A lot has already been written and said about yesterday’s 7-2 decision in the U.S. Supreme Court in CTS v. Waldburger case, in which the Court held that statutes of repose (as opposed to statutes of limitations) are not preempted by CERCLA and operate, as North Carolina’s did there, to bar state law claims for contamination. The case turned on whether CERCLA distinguishes between statutes of limitation and statutes of repose, and, in effect, whether there are any meaningful legal differences between the two. In a nerdy nutshell, statutes of limitation are “designed to promote justice by encouraging plaintiffs to pursue claims diligently and begin to run when a claim accrues.” Statutes of repose, on the other hand, are a “legislative judgment that a defendant should be free from liability after a legislatively determined amount of time and are measured from the date of the defendant’s last culpable act or omission.” If you dig into the case and the legislative history, you’ll quickly see that Congress did actually consider these differences when it expressly preempted statutes of limitations and declined to include statutes of repose. So the 7-2 decision did not surprise many.
I bring this case to your attention for two reasons. First, the decision arguably limits future claims for contamination under state law, or at least, the decision provides a road map for doing so.
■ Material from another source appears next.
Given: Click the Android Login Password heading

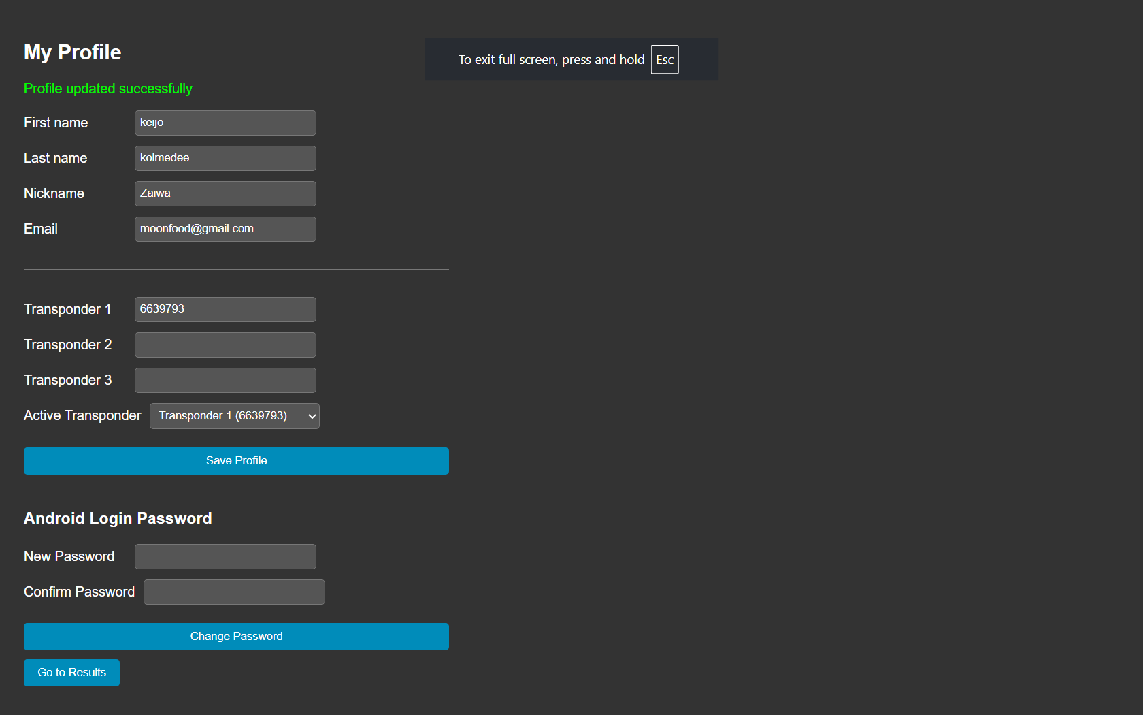Looking at the screenshot, I should pyautogui.click(x=118, y=518).
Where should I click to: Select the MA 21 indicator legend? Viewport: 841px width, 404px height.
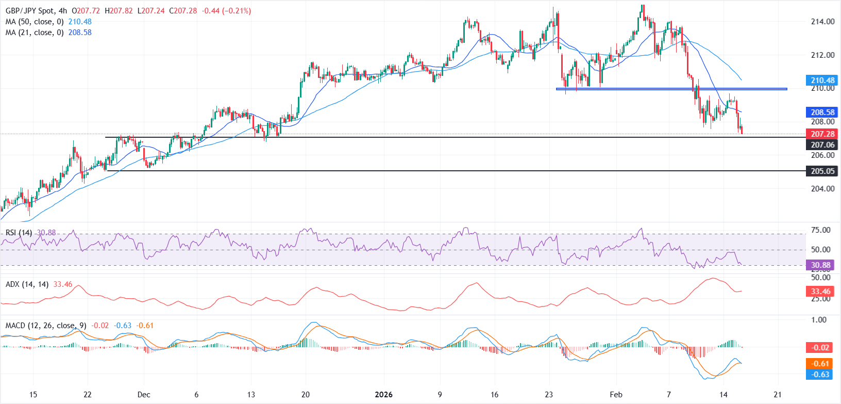[x=35, y=33]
One obvious possibility is that states will decide to shield companies from old contamination by enacting repose statutes. (There are only a small number of states which currently have repose periods.) This would have no impact on federal claims or state claims not subject to repose statutes and could be an uphill political battle in some places. (Considering the Duwamish for a second, would Washington enact a law that might operate to shield some of the smaller companies from liability when the City of Seattle, King County, the Port of Seattle and Boeing have already done so much work there? It seems a rather unlikely political result even if you could overcome the legal hurdles to get there.)
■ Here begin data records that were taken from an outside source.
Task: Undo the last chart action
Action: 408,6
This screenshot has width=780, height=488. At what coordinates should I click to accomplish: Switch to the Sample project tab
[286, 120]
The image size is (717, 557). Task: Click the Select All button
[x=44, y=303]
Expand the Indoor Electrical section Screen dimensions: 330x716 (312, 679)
Second, and more personally significant, the CTS side of the case was argued by an undergraduate and law school classmate of mine, Brian Murray. Actually, Brian Murray was a few years ahead of me in both, but we played together in the best marching band in the country, and suffered through some tough football seasons together. Those are the kinds of bonds that run deep. It is was someone else who describes the opinion as a “gold mine for law nerds,” from which the title of the post is derived, and the seemingly archaic, miniscule distinctions between repose and limitations certainly are proving to be fodder for lots of geek speak. Anyway, I’m honored to know Brian, a decent, wickedly smart guy, who clearly knocked it out of the park on this one. Someone to watch if you haven’t been already watching.